**Assigned task:**
All lines from the one containing "Click the OMB Number 3235-0287 value" through the end of the entries below should appear in the answer exactly, with no others.

··· Supplied records

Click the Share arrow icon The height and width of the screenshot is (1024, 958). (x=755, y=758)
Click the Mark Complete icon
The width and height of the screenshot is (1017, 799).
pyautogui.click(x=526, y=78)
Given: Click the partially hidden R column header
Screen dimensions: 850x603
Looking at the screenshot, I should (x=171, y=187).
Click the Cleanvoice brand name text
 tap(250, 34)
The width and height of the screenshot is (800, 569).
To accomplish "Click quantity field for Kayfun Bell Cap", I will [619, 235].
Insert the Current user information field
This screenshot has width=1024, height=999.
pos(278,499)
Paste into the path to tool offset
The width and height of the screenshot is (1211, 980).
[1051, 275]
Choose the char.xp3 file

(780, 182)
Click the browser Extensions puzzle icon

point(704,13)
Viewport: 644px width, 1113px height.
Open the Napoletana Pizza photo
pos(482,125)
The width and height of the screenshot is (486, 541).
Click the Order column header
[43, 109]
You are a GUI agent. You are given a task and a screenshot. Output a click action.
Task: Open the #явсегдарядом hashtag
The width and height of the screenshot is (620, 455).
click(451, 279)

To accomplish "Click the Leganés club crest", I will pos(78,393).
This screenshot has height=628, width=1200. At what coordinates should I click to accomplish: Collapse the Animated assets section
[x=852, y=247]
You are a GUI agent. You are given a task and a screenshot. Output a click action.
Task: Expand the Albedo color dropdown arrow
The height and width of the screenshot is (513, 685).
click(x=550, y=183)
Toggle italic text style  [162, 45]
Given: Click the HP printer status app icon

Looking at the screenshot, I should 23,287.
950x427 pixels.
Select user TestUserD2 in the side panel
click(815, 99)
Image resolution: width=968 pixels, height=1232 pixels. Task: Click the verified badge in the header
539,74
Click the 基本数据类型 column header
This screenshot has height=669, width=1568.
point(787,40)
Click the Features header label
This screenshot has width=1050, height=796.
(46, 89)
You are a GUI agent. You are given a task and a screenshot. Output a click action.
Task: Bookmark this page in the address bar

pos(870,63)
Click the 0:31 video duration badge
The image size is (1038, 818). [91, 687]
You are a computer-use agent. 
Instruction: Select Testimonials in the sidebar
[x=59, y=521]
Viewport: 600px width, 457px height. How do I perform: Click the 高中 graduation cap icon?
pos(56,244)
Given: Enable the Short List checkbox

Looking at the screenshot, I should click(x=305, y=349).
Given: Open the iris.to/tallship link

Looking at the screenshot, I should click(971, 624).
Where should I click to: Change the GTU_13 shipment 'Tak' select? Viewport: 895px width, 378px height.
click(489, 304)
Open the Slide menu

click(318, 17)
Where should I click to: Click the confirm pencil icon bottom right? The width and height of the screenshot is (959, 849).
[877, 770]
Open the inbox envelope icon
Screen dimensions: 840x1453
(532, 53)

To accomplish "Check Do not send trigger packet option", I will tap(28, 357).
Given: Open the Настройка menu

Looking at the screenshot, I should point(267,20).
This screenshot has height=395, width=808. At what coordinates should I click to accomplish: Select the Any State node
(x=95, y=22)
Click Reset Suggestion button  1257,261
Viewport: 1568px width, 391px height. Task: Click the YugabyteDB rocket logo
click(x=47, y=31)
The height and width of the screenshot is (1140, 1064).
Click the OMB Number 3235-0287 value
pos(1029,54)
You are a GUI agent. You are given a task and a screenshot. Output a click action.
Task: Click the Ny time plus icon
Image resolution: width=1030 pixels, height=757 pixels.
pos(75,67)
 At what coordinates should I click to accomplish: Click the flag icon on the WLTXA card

······

**Expected output:**
Click the OMB Number 3235-0287 value
pos(1029,54)
You are a GUI agent. You are given a task and a screenshot. Output a click action.
Task: Click the Ny time plus icon
Image resolution: width=1030 pixels, height=757 pixels.
pos(75,67)
 At what coordinates should I click to accomplish: Click the flag icon on the WLTXA card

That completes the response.